Outside the homes of both the wealthy and the humble the city swirled around them as a place of social engagement and commerce but it also contained the minutiae that’s part of day-to-day living.  Although women lacked a political voice they did possess legal rights; they could buy and sell property and they were very visible in the life of the city. The city streets passed by numerous shops run by Roman citizens and one of the first excavations that we came upon was a public laundry. The clothes were washed and bleached in large round vats with ashes, lime and ammonia mixed with water. After the laundry was done the water would be washed down a drain and flow into an aqueduct which carried it outside the city to maintain sanitation. And the source of the ammonia?  (We loved this interesting little tidbit!)  In the streets, containers were assigned for urine collection from the public at large, which, when mixed with lime, resulted in an ammonia solution that was used during the laundering.

vat in garum factory

vat in garum factory

Also on display was a shop for processing garum, a fermented fish sauce used as a condiment atop all sorts of dishes and beloved by Romans.  The mechanics were a bit messy but the fish (and leftover parts too) and shellfish were smashed, mashed, pulverized and marinated in large vats, macerated in salt and left to rot or be cured and then sold commercially.  According to the lore, the smell was so rank during the fermenting that the citizens weren’t allowed to make it in their own homes – hence the shops.   Definitely an acquired taste!

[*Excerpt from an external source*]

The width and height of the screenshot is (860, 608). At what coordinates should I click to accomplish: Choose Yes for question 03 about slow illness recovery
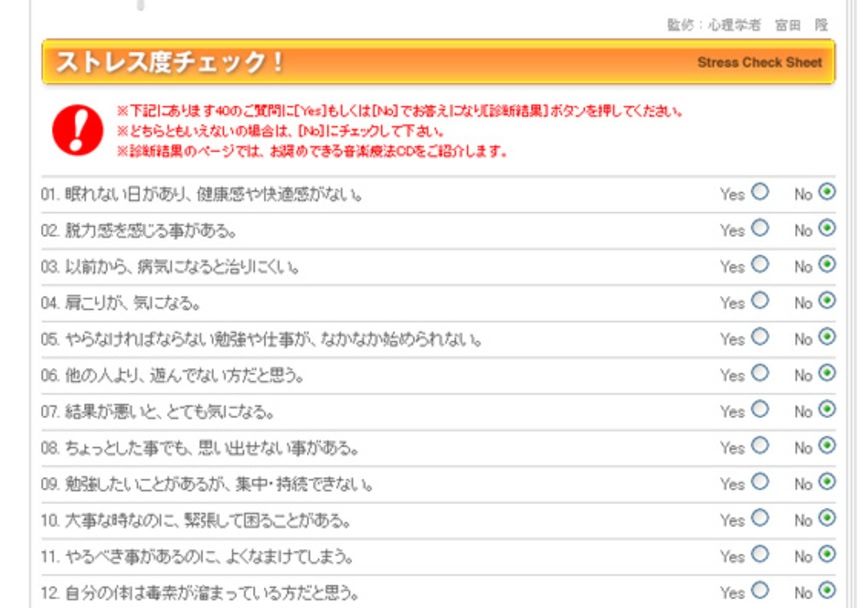pos(760,264)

maceration tanks for garum

maceration tanks for garum

In one section of the ruins were public baths for both men and women:  hot water baths (caldarium), warm water baths (tepidarium) and cold water baths (frigidarium) which were intended to be used in succession. Massages were offered and then as now, the masses and aristocrats were concerned with their appearances.  Cosmetics and unguents and creams to moisturize or hide the signs of aging and whiten the skin were available.  Linseed was applied to shine the nails and a mix of honey and oats polished the teeth while laurel leaves could be chewed to freshen breath.

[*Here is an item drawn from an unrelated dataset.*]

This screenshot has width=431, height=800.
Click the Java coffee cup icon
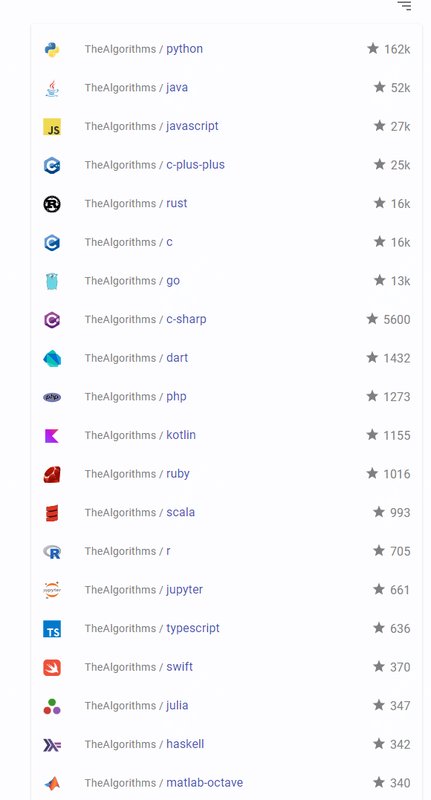point(52,88)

cold water pool, part of the public baths

cold water pool, part of the public baths

And what’s a society without its intoxicants?   The Romans were egalitarian in the use of wine and, regardless of class, wine was served along with bread and salt at every meal. Structures of a wine making facility were found in the ruins along with vats for fermentation, a wine-press and even a wine cellar.  The wine was produced in great quantities and, while considered an unimpressive, inexpensive wine, it was suitable for export and became a staple in the western Mediterranean.

wine factory with vats remnants

wine factory with holes for vats

Christian carving

Christian carving

Towards the end of our tour, well into our third hour of roaming the walkways and as our energy began flagging we came upon the ruins of a 4th century residence of an early bishop of the Christian Church.  As the Roman Empire declined the new religion of Christianity gained in popularity until, by the fourth century, Christianity was Barcino’s official religion as well as entwined in its political life.  Evidence of a small necropolis exists and there’s a display of several pieces of sarcophagi decorated with Christian motifs, some originating from Rome.  Additional renovations in the sixth century changed the bishop’s residence into a grander palace, added a new church and show a religion gaining in influence, power and wealth.  Lastly we admired the remains of intricate tiled mosaic floors and the remnants of some of the remarkable paintings that decorated the ceiling of the baptistery and walls of the episcopal hall.

mosaid tiles from Episcopal palace

mosaic tiles from Christian palace

It was rather disorienting to climb out of our subterranean time capsule and surface into the 21st century sunshine.   Maybe what was more unreal was that we emerged in the midst of Barcelona’s Gothic quarter, another chapter of architecture, artistry, religion and history.  What a magnificent city!